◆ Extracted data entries

- - -

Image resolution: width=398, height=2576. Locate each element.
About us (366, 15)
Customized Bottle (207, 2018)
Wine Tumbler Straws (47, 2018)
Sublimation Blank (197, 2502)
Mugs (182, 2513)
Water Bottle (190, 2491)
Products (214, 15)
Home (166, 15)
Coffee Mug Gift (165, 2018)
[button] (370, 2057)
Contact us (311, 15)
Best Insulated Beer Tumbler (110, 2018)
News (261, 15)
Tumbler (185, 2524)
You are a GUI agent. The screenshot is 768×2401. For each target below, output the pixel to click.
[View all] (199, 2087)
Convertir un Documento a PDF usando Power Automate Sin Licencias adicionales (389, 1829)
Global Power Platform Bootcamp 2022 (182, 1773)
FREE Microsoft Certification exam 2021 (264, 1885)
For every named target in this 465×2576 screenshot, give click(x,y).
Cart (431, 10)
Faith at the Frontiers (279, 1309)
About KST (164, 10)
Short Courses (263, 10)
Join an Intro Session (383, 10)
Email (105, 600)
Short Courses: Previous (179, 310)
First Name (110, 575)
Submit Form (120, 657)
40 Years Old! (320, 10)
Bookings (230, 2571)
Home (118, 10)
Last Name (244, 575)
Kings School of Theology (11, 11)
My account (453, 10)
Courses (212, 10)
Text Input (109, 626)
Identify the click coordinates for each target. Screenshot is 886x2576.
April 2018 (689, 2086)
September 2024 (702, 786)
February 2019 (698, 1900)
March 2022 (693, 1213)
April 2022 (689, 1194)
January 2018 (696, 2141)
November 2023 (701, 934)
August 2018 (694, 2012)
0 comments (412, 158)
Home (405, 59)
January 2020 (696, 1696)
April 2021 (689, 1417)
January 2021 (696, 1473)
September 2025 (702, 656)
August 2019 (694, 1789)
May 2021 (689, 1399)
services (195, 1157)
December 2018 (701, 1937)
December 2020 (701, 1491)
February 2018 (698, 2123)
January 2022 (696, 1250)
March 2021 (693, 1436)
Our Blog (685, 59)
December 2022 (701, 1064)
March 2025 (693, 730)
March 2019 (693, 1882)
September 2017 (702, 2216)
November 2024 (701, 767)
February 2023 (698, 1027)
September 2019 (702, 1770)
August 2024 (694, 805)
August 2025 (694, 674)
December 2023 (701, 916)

- - -

◆ Brief
Would you copy, unchanged, the stretch of the records above that begins at the line containing "News (261, 15)" and ends at the line containing "Cart (431, 10)", and only that?

◆ Task output
News (261, 15)
Tumbler (185, 2524)
You are a GUI agent. The screenshot is 768×2401. For each target below, output the pixel to click.
[View all] (199, 2087)
Convertir un Documento a PDF usando Power Automate Sin Licencias adicionales (389, 1829)
Global Power Platform Bootcamp 2022 (182, 1773)
FREE Microsoft Certification exam 2021 (264, 1885)
For every named target in this 465×2576 screenshot, give click(x,y).
Cart (431, 10)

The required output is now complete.